Only with the advent of modern subatomic physics have humans begun to come close to the truth. Matter is mostly space. Moreover, the building blocks of matter are, at a most basic level, interchangeable. One such as the Changer knows how to make such exchanges. The only difficulty is in the individual template. Thus, he can become anything living, but its gender must be male. Others of his kind have fewer shapes (indeed, all do, for he is the supreme shapeshifter), but are not restricted by gender.
What templates are available to a shapeshifter vary from type to type. This issue interests him only slightly, since he is little restricted in his choices. Even as he considers such abstractions, he is beginning to alter his form.
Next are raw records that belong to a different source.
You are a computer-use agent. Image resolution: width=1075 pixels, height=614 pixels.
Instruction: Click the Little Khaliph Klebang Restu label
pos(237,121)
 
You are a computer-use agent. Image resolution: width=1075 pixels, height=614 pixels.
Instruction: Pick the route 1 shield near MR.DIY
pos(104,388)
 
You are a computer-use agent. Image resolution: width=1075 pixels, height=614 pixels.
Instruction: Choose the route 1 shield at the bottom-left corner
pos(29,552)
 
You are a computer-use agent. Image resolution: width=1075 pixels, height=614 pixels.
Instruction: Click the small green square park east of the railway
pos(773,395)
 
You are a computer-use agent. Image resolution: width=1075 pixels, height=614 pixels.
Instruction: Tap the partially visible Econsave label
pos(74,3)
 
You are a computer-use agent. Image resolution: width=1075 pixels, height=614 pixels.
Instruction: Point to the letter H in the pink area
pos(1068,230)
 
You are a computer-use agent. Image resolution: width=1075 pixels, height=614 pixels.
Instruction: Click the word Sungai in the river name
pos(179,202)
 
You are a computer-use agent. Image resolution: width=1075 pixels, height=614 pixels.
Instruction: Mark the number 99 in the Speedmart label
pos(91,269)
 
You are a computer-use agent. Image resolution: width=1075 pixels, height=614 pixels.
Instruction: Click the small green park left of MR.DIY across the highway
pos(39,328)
Feathers dark and brown over wings, tail, and round, puffy, head. The eyes, set frontally in that round head, are dark as well, but this brown on brown scheme is relieved by bars and spots artistically scattered along the owl’s underside. Yes.
The details he needs are stored in the slowly awakening portion of his mind. Anything he has studied he can shape. Long ago he committed a vast number of creatures and their variations to memory. Some of the animals he can shape are extinct, but he has made no effort to restore them. To do so would be to court stagnation and he is the Changer.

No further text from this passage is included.